# Tornado Bass!



## Rick Acker

Got to Brewer Lake Saturday night, only to get chased off the lake by storms. Probably stayed on the lake a little too long! Had just a couple of minutes to get the boat trailered up before the storm hit! As we were heading east on the gravel road to the highway, there was a Tornado on the ground ripping through a field a couple of miles south of us! Pretty scary! We made it to Erie and a couple was nice enough to let us stay with them til' the storm passed! Didn't get to fish too long and it's a shame becasue the bass were on the top water bite!

Here's a picture where you can see the wall clould approaching!

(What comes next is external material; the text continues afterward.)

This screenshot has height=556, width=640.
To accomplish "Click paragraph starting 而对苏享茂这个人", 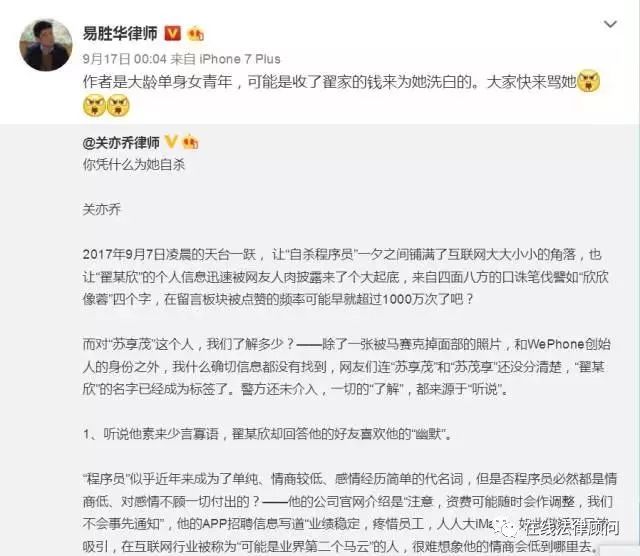I will (347, 367).
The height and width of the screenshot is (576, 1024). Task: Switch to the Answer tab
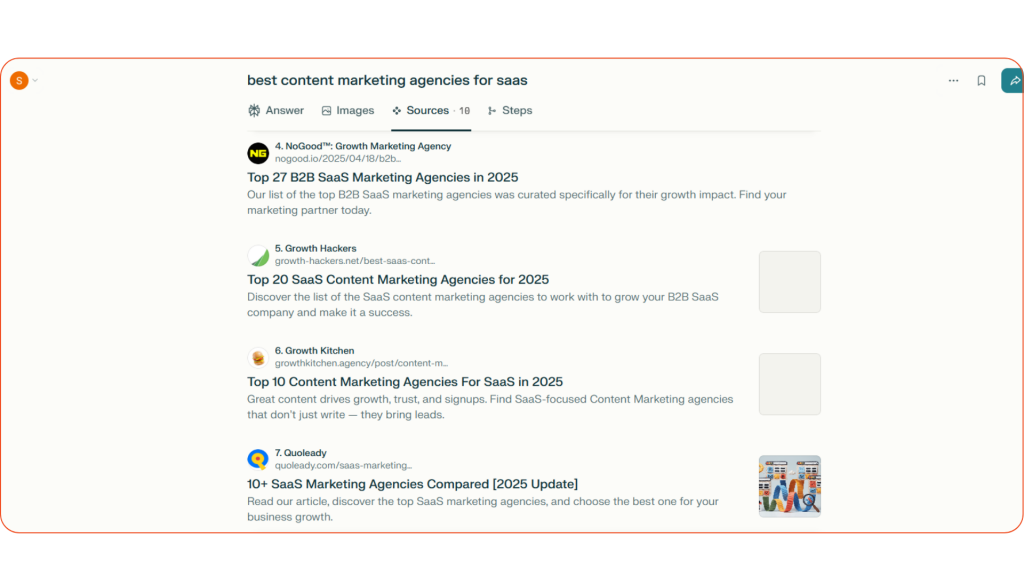pos(276,111)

Here's a chunky 16 incher!


----------



## diver_sniper

That's a fatty. Way to get the family into it too!


----------



## bigblackfoot

The little guy doesnt look like you at all. :wink: Good to see your getting him out there.


----------



## zordfish

Scary story, great pictures!


----------



## hunter121390

nice fish. it's cool your getting the family out. glad you guys got out safe


----------



## bobberboy

Me and my dad were there that mourning.Glad we didnt go that night. :wink:


----------



## take'em down

nice fish, i was out there last weekend and didnt catch a thing


----------



## nodakoutdoors.com

Nice - my son's first 6 fish were all largies...when the bite is on it's a great way to keep the kids busy fishing.



> The little guy doesnt look like you at all.


Insert joke here. :lol:


----------